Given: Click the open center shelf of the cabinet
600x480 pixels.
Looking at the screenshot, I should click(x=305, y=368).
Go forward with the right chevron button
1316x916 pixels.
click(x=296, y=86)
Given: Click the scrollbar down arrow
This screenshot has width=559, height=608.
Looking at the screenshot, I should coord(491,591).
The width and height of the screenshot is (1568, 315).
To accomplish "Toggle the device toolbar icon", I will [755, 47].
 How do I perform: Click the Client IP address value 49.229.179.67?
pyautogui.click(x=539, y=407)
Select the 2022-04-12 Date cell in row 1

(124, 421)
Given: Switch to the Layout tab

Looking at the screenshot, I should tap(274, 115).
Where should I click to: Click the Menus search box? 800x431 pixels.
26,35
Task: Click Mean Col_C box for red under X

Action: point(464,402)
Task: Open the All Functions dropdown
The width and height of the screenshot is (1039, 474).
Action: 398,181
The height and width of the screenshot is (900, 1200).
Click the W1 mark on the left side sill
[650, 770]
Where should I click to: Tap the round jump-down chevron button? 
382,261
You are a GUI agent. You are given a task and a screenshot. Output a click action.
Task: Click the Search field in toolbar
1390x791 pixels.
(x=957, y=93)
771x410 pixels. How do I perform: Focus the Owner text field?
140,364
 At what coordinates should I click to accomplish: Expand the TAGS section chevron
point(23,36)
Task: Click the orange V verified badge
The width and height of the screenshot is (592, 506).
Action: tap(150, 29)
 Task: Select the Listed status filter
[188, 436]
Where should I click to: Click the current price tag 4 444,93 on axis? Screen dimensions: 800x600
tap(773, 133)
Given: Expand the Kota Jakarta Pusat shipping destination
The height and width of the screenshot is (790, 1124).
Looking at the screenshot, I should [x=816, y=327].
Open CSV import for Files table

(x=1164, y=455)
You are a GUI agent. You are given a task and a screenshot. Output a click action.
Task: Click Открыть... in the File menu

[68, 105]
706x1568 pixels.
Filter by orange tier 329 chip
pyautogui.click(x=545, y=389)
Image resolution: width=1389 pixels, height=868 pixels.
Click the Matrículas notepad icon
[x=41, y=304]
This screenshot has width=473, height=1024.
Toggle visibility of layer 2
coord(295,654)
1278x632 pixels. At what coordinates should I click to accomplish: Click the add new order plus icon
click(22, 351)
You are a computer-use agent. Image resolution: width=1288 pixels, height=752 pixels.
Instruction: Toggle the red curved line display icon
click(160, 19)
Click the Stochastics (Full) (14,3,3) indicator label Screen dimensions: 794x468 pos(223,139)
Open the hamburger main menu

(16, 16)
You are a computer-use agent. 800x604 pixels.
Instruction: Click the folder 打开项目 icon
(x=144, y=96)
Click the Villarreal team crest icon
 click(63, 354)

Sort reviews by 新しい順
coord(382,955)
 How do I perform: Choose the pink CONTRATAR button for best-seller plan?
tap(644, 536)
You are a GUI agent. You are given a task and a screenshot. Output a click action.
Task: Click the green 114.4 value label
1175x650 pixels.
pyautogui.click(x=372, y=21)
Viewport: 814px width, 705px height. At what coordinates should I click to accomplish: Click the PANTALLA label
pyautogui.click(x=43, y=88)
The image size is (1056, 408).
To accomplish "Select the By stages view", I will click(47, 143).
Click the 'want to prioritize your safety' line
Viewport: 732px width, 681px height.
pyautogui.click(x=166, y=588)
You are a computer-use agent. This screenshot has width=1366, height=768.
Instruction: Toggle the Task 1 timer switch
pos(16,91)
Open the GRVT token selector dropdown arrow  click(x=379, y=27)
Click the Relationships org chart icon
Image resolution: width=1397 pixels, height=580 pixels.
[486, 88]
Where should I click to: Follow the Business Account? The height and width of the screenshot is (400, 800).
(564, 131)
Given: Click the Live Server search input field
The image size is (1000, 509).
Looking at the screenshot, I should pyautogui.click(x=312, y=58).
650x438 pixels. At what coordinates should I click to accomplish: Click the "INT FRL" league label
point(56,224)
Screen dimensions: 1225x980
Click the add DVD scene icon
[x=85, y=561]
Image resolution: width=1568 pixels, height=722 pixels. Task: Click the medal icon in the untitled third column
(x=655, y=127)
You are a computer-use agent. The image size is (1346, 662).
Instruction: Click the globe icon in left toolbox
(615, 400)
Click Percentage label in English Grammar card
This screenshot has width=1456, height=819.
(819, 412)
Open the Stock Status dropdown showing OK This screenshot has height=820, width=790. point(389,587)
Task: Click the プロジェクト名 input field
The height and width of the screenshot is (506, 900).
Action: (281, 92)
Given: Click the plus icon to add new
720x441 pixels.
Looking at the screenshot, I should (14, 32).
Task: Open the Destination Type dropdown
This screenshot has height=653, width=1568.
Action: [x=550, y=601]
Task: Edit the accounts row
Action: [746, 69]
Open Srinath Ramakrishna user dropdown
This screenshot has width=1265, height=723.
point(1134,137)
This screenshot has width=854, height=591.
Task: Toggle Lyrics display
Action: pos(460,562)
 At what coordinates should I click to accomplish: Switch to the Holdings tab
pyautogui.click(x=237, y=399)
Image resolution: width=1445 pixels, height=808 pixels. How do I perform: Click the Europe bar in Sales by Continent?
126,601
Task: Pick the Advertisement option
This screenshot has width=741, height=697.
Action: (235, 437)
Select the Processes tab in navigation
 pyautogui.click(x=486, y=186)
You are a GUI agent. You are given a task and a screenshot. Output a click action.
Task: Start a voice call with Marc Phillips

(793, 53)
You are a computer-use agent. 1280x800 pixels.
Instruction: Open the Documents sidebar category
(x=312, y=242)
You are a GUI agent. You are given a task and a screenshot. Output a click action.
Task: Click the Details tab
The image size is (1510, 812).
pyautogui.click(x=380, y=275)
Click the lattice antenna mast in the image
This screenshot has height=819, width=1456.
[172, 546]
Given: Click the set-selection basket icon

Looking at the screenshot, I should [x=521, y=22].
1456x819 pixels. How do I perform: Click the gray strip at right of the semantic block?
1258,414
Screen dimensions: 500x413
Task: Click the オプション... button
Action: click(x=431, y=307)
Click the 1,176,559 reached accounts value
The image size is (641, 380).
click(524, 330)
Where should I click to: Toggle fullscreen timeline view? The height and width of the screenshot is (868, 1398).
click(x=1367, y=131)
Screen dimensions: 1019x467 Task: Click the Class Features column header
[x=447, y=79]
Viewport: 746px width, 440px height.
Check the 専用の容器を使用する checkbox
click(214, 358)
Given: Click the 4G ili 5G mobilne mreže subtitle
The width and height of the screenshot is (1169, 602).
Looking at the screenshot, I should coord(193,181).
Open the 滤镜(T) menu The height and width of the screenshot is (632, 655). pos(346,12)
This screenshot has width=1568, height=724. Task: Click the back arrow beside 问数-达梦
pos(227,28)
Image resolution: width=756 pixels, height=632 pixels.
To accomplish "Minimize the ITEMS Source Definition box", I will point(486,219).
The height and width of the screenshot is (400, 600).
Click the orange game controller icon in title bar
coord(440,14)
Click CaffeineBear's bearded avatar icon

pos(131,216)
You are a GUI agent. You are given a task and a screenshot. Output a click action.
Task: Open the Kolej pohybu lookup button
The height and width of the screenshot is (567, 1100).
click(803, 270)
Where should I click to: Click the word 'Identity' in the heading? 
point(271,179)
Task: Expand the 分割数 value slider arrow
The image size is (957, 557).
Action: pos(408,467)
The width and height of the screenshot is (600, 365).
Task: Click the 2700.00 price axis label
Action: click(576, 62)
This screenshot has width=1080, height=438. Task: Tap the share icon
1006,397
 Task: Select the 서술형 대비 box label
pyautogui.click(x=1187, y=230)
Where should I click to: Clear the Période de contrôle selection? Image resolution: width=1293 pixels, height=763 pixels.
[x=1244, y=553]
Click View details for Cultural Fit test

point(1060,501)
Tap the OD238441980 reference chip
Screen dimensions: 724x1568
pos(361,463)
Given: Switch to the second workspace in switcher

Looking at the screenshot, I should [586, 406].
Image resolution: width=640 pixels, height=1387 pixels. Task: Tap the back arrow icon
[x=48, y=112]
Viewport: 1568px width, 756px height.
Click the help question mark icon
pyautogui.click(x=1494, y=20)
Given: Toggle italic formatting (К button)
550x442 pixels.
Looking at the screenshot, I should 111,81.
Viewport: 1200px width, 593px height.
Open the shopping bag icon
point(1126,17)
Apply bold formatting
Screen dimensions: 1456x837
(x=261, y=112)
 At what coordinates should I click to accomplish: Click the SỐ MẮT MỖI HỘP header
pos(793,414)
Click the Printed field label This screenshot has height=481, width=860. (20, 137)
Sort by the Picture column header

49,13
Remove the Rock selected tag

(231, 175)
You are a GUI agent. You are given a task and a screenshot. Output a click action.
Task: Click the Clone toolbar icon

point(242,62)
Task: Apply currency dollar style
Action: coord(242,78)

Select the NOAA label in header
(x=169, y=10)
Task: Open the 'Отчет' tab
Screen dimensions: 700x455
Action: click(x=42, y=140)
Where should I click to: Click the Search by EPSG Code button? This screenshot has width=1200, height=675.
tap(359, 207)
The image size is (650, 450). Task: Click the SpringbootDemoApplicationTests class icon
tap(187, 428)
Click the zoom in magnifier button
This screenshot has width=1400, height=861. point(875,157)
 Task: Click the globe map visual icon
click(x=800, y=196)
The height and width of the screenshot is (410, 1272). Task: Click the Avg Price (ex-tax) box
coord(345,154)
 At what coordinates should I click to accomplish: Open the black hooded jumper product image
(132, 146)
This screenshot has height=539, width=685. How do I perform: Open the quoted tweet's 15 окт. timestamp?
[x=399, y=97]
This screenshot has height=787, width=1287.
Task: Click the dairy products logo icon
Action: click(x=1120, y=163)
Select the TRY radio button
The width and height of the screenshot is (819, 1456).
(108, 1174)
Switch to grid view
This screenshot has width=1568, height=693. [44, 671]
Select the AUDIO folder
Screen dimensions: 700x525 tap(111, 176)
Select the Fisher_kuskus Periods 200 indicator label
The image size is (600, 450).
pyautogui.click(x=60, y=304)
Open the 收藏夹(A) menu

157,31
============================================================
### Task requirements
I'd like the number of lines above that contain the word "computer", and nothing besides that number.

### Expected answer
5